I recently returned to JSI after 13 years. A number of people have asked me why I decided to come back. It’s complicated, but the short answer is that JSI has been a part of who I am for 26 years and I’ve never worked anywhere else where I felt the same connection. The commitment of JSI staff to its mission has inspired me, the culture and management philosophy has indelibly shaped my own approach to management, and the people I’ve worked with here are among the smartest, most caring, and funniest I’ve ever met. Here are a few illustrative JSI experiences that not only shaped my view of JSI, but me as a person.
In 1998, I consulted with staff at a peer-run organization for HIV-positive youth in San Francisco. These individuals were determined to make a difference in their community, even as they struggled with the physical and emotional impact of their own diagnosis. Back then, while there was emerging hope that combination drug therapies might change the “death sentence” of an AIDS diagnosis, we were a long way from today’s treatment options. JSI has been described as “applying private-sector management to public sector issues.” That’s just what I did, as I drew upon my traditional MBA education and work experience in finance and management to advise an agency focusing on a critical public health issue.
“JSI has been a part of who I am for 26 years and I’ve never worked anywhere else where I felt the same connection.”
JSI also truly embraces its people. In 1994, my partner and I decided to have a ceremony to affirm our commitment to each other publicly. This was long before gay marriage was being debated, and it hadn’t occurred to us that we might ever legally marry. I’ll never forget walking into the conference room to find that my colleagues were hosting a wedding shower for me and a coworker who was getting married around the same time. In the minds of the people of JSI each of us was “getting married” and was to be celebrated,regardless of the nature of our relationships. The bowl I was given that day represented far more to me than most people probably realized.
I left JSI in 1999 to work on the provider side of the U.S. health care system. It was a tough decision, and I’ll admit that I cried as I drove home on my last day. Although I left JSI, it never left me, and in the words of many before me, returning to JSI was “coming home.”

▬▬▬

List every calendar year named in the essay on returning to JSI. Rely only on the essay on returning to JSI.

* SUPPLIED MATERIAL

▬▬▬

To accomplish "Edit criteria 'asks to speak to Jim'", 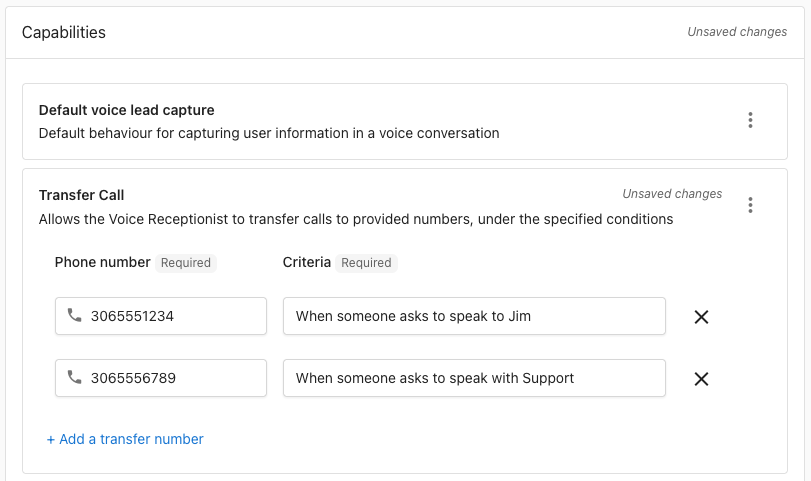I will tap(474, 316).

▬▬▬

* EXERCISE ANSWER
1998, 1994, 1999